Predicate push-down still applies — for partitioned Hive-style paths, DuckDB skips entire prefixes that don't match the WHERE. For columnar Parquet on object storage, it reads only the row groups and columns the query needs, which is most of the operational difference between "fast" and "unusably slow" at this scale.

Python integration

import duckdb
import pandas as pd

# Query a Parquet file directly into a DataFrame
df = duckdb.sql("""
    SELECT region, sum(amount) AS total
    FROM 'sales-2026-q1.parquet'
    GROUP BY 1
    ORDER BY 2 DESC
""").df()

# Query a DataFrame as if it were a SQL table
sales = pd.read_parquet("sales-2026-q1.parquet")
duckdb.sql("SELECT region, sum(amount) FROM sales GROUP BY 1").df()

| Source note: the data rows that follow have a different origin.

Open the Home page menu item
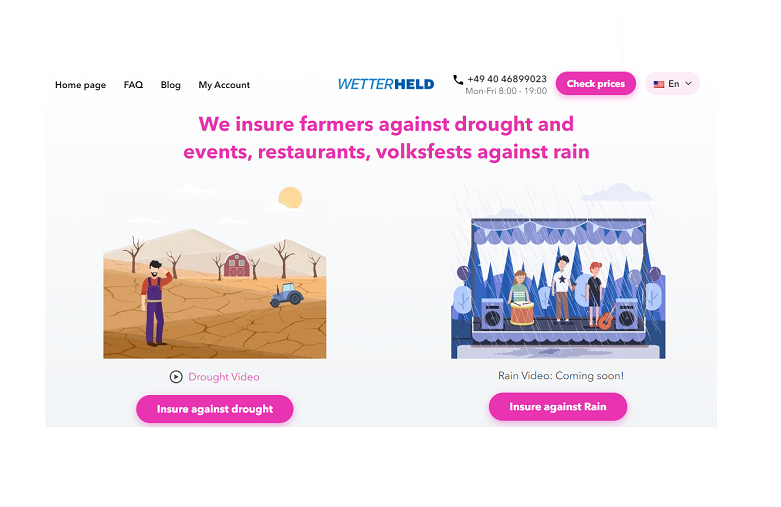 click(80, 85)
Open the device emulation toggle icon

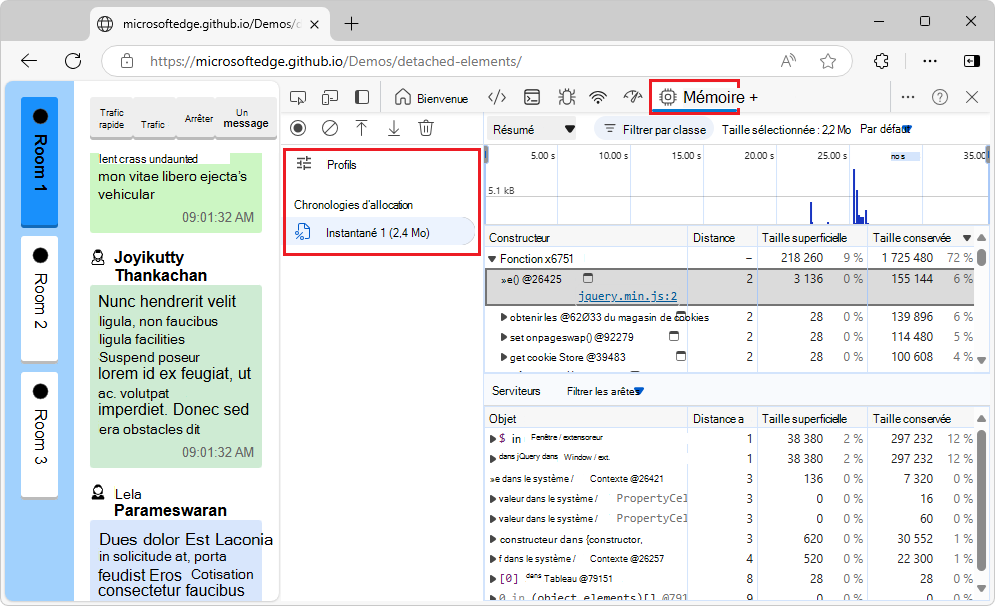pos(330,97)
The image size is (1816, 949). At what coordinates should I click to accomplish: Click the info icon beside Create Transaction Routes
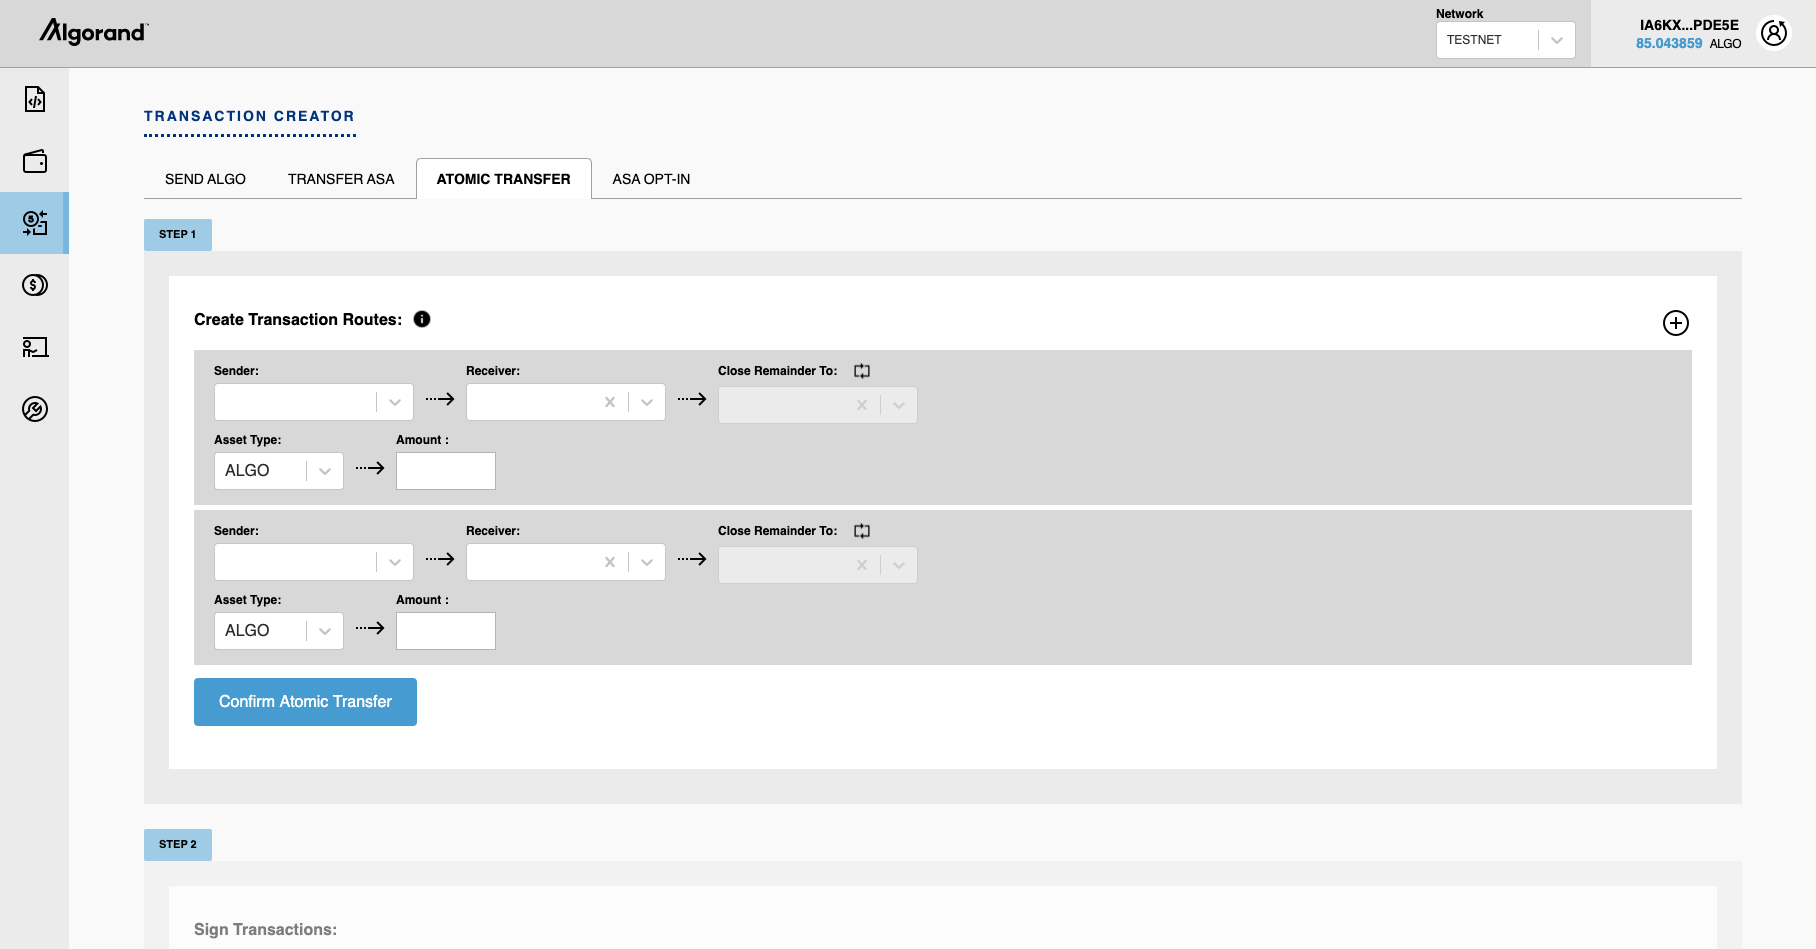coord(422,319)
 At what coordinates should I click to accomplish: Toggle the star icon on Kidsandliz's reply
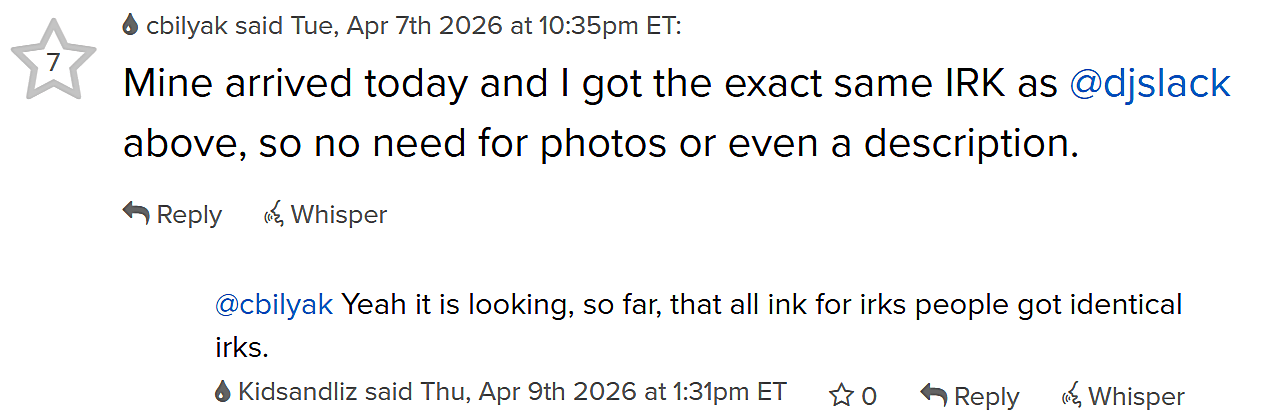coord(840,396)
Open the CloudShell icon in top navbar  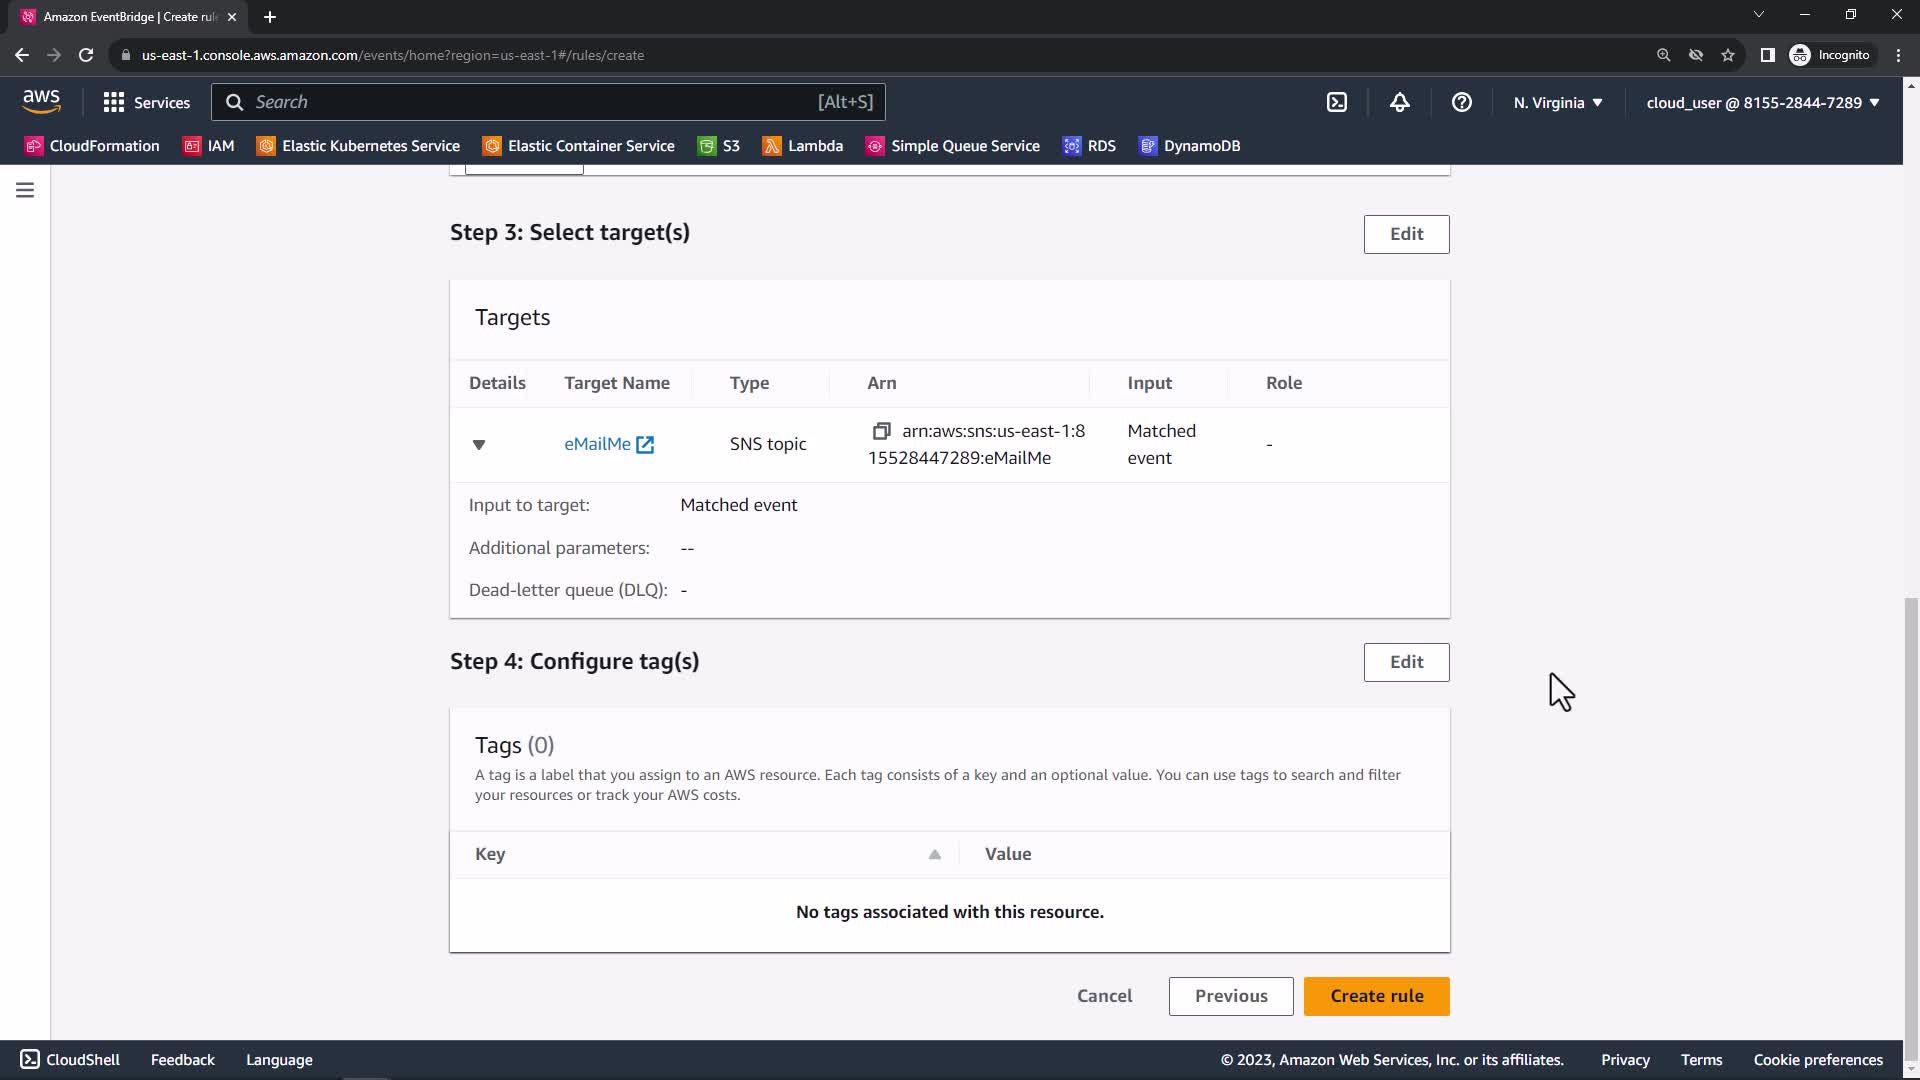click(x=1337, y=103)
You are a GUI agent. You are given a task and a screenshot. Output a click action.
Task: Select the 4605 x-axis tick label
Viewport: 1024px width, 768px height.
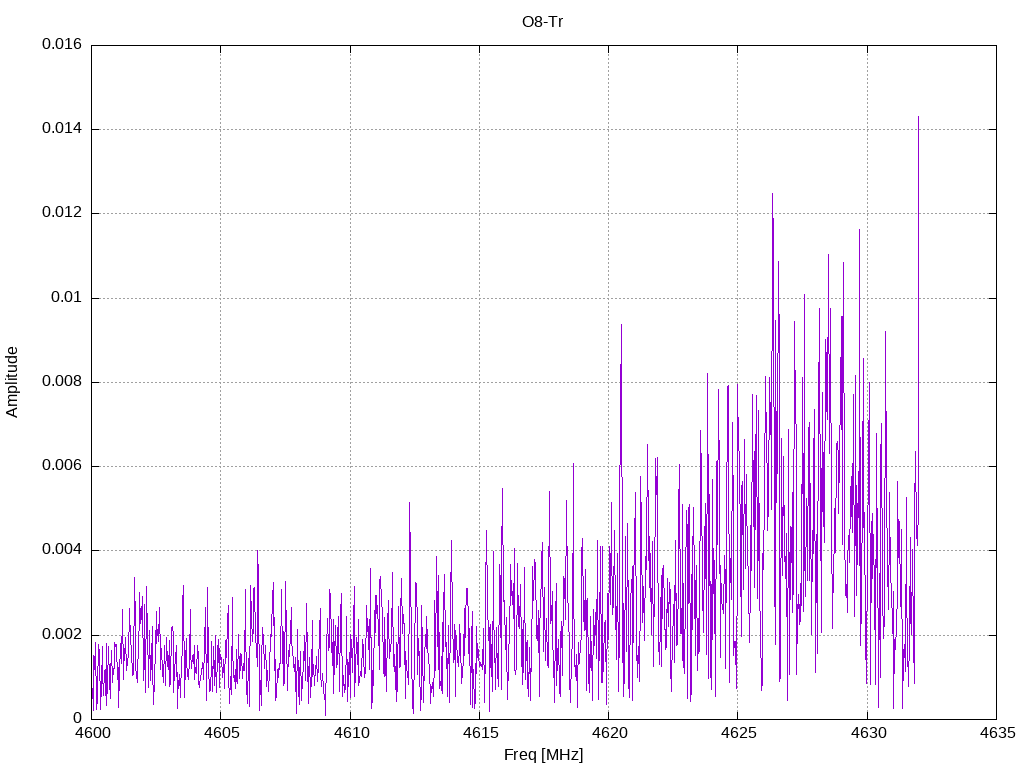221,733
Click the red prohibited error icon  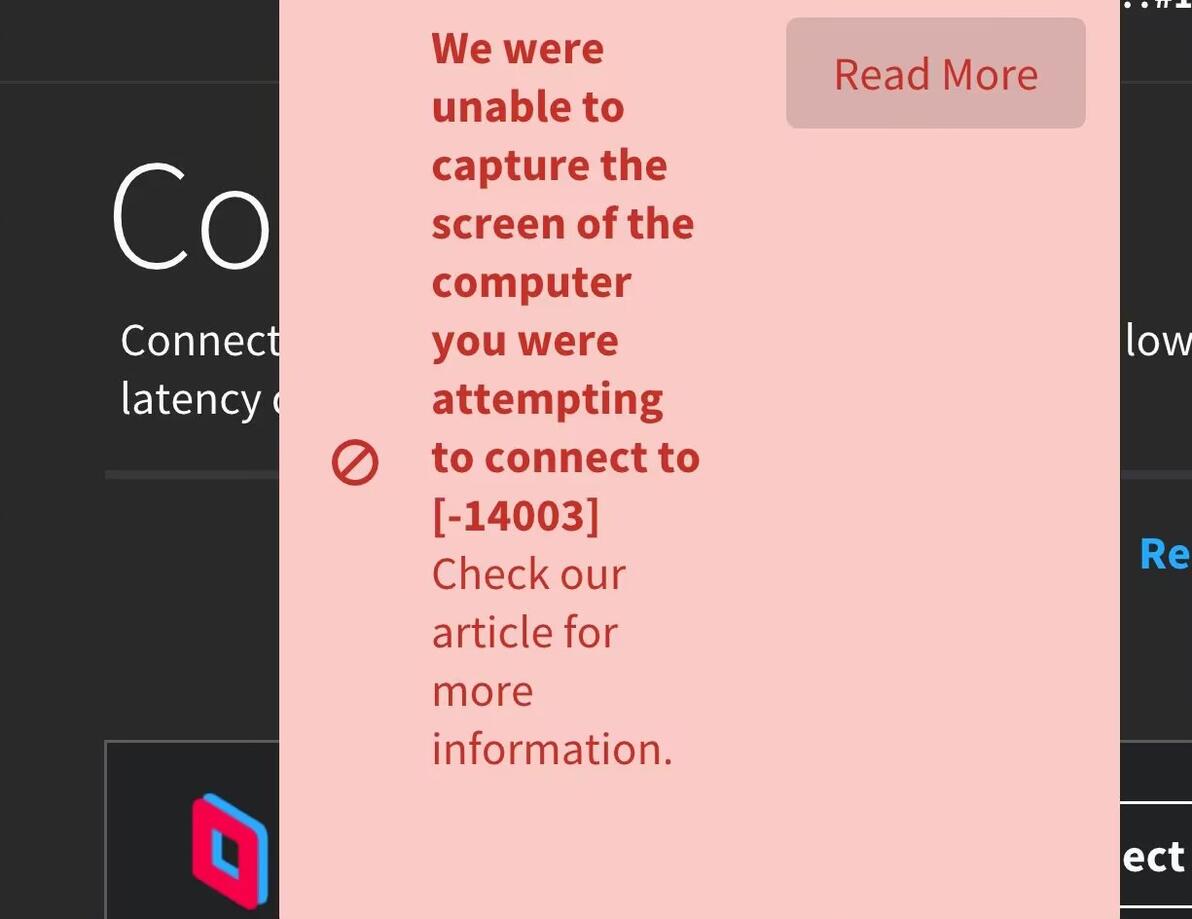pyautogui.click(x=355, y=463)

The DataFrame variable is registered with DuckDB by name automatically. The same trick works with Polars DataFrames and PyArrow tables.

Writing outputs

-- Write query results to disk
COPY (SELECT * FROM events WHERE ts >= '2026-01-01') TO 'recent.parquet';
COPY (SELECT * FROM events) TO 'out.csv' (HEADER);

-- Or in one step
CREATE TABLE recent AS
    SELECT * FROM 'events/*.parquet' WHERE ts >= '2026-01-01';
COPY recent TO 'recent.parquet';

What it isn't for

DuckDB is single-node, single-writer. It's not a replacement for a transactional database (use Postgres for that) or a distributed warehouse (use Snowflake/BigQuery/Trino for the multi-TB-fan-out case). The sweet spot is the "I have a directory of Parquet files and a question" workflow that previously required spinning up Spark or writing a hundred lines of pandas — DuckDB does it in five lines of SQL and finishes before spark-submit would have started.